2.2. Pengaruh Kehadiran Air Pada Perkerasan Jalan 2.2.1. Pengaruh air laut terhadap perkerasan Menurut Syukri (1999) dalam Rano (2005), air laut secara umum dikenal sebagai musuh utama konstruksi perkerasan jalan Laston, air laut banyak mengandung unsur-unsur yang diantaranya ada yang sangat merugikan terhadap suatu perkerasan jalan. Jika air laut menggenangi suatu perkerasan jalan dan ditambah dengan beban lalu lintas yang tinggi akan sangat berpengaruh terhadap kekuatan suatu perkerasan jalan tersebut. Berdasarkan hasil penelitian yang dilakukan Rano (2005), kehadiran air laut dapat menurunkan nilai stabilitas campuran beton aspal. Semakin lama
6
7
campuran beton aspal direndam dalam air laut, maka nilai stabilitas beton aspal akan semakin menurun. 2.2.2. Pengaruh air terhadap aspal Menurut Whiteoak (1991) dalam Rano (2005), aspal merupakan senyawa Hydrogen (H) dan Carbon (C) yang terdiri dari parafins, naphtalene dan aromatics. Pada dasarnya aspal dan air tidak bisa tercampur bila film (selimut) aspal masih berfungsi dengan baik. Film aspal akan rusak akubat terjadinya oksidasi. Peristiwa oksidasi terjadi akibat O2 yang mengikat senyawa H2 dari aspal menjadi H2O. Akibat oksidasi terbentuk lapisan tipis yang melindungi aspal, tetapi lapisan tipis ini mudah rusak terhadap pembebanan yang ada. Sehingga membuka kesempatan oksidasi bagi lapisan dibawahnya. 2.2.3. Pengaruh air terhadap agregat Meurut Whiteoak (1991) dalam Rano (2005), secara umum kehadiran air pada agregat memang tidak mempengaruhi agregat secara fisik, namun kehadiran air pada agregat tersebut akan mempengaruhi daya lekat antara aspal dengan agregat. Hal tersebut disebabkan afinitas (daya tarik/keterikatan) air terhadap agregat lebih besar dibandingkan aspal terhadap agregat. 2.2.4. Pengaruh air terhadap beton aspal Menurut Craus dalam Agung (2003), potensi keawetan dari campuran aspal dapat didefinisikan sebagai ketahanan campuran terhadap kelanjutan dan pengaruh kerusakan kombinasi akibat air dan suhu. Rendahnya keawetan lapisan permukaan dan lapisan aspal adalah merupakan salah satu penyebab utama rusak dan gagalnya pelayanan jalan perkerasan fleksibel. Tingginya keawetan biasanya
8
memenuhi sifat – sifat mekanik dari campuran dan akan memberikan umur pelayanan yang lebih lama. Kandungan garam yang terkandung dalam air laut dikhawatirkan dapat mempercepat kerusakan perkerasan jalan. Menurut Whiteoak (1991) dalam Rano (2005), pada sistem agregat dan aspal, kegagalan dapat dikarenakan permasalahan kohesi dan adhesi. Kegagalan karena kehadiran air terhadap beton aspal hampir pasti disebabkan hilangnya adhesi dan kohesi dari aspal dan agregat. Permasalahan adhesi dengan adanya air meningkat melalui 2 cara yaitu, karena agregat dalam keadaan basah sebelum pencampuran dan karena pengaruh hujan pada material setelah dihamparkan.

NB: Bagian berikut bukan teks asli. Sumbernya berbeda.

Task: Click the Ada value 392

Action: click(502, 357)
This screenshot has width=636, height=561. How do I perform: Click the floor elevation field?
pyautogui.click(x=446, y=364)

2.3. Plastik dan Perkerasan Menurut Suroso (2004) dijelaskan bahwa suatu cara meningkatkan titik lembek aspal adalah dengan menambahkan plastik. Dari hasil penelitiannya, penambahan plastik ke dalam aspal meningkatkan titik lembek aspal yang juga otomatis menurunkan nilai penetrasi aspal, sehingga tidak mudah terpengaruh oleh perbedaan temperatur, menaikkan nilai stabilitas dan Marshall Quotient. Ada dua teknik pencampuran plastik dalam campuran beraspal, yaitu: 1.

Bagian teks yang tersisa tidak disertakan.